SolarCity, with its shares up more than 50 percent in a little more than a week, may go down as the poster child of the sizzling market for this round of nuttiness for solar stocks.
Yet, as Raymond James analyst Pavel Molchanov is quick to point out, the market gains are after mixed first quarter results and second quarter guidance "that was definitely on the soft side, leading us to cut estimates for the second time this year."
Oh, and by the way, in less than 20 days, 60 million SolarCity shares, restricted since the company's IPO six months ago, will get unlocked, Molchanov said. If the stock continues the way it has been, he added, "this thing can go off the rails."
What's behind the latest super solar flare? Molchanov believes the current run in the likes of SolarCity, SunPower and Trina Solar "is, quite simply, an exceptionally violent short squeeze." Molchanov has been acutely candid in his assessment of the solar sector, recently calling out what he believes is accounting gimmickry at another solar company, First Solar, during an appearance on CNBC's Fast Money.
Molchanov goes out of his way in a report to say how much he likes SolarCity, the company. But he rates it a hold, noting that "for a textbook story stock like this, valuation does not always matter—at least not in the context of a broader market that is setting new highs virtually every day." But he also believes its current value "will be very difficult to sustain in a more rational market environment."
(Read More: The Solar Power Paradox: Boom, Bust or Both?)
One other thing, in a report on Tuesday, Molchanov said his checks with the solar distribution channel do not support the "boom times" solar stocks are suggesting.

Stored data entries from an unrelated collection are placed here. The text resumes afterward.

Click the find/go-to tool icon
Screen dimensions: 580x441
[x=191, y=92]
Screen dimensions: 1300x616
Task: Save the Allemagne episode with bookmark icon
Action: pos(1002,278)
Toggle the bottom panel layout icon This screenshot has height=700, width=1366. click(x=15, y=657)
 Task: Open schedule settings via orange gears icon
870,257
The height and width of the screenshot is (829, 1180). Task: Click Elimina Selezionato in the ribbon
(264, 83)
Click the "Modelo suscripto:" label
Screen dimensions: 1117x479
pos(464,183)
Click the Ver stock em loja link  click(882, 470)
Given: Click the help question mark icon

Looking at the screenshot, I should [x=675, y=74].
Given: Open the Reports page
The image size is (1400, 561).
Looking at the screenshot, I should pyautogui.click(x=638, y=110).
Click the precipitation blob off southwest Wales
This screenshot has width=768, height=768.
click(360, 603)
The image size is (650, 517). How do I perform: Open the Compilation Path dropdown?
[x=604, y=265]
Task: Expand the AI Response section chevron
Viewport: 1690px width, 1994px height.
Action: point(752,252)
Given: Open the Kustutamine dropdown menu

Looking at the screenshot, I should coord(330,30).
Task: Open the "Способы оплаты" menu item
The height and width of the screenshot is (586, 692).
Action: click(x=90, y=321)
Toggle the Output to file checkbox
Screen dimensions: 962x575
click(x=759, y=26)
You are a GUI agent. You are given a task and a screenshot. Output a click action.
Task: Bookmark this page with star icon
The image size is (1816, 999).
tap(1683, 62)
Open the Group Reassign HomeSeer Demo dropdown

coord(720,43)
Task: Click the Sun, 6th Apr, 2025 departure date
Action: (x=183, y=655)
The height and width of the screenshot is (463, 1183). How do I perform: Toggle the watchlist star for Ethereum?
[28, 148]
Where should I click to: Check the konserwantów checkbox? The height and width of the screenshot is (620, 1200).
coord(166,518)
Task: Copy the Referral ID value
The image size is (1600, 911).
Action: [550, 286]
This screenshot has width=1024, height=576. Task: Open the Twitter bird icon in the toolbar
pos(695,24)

Notably, he was struck by a conversation he had with a private Chinese solar manufacturer. (Historically, I've found that private companies can be excellent reality checks on public companies because they don't have a stock to hype or support.)
"Needless to say," Molchanov wrote, "they are as baffled as we are by some of the irrational exuberance in the share prices of their publicly-traded competitors."
My take is that we've seen this before. These irrational moves are occurring in sectors throughout the market, as the undercurrent fueled by low interest rates continues.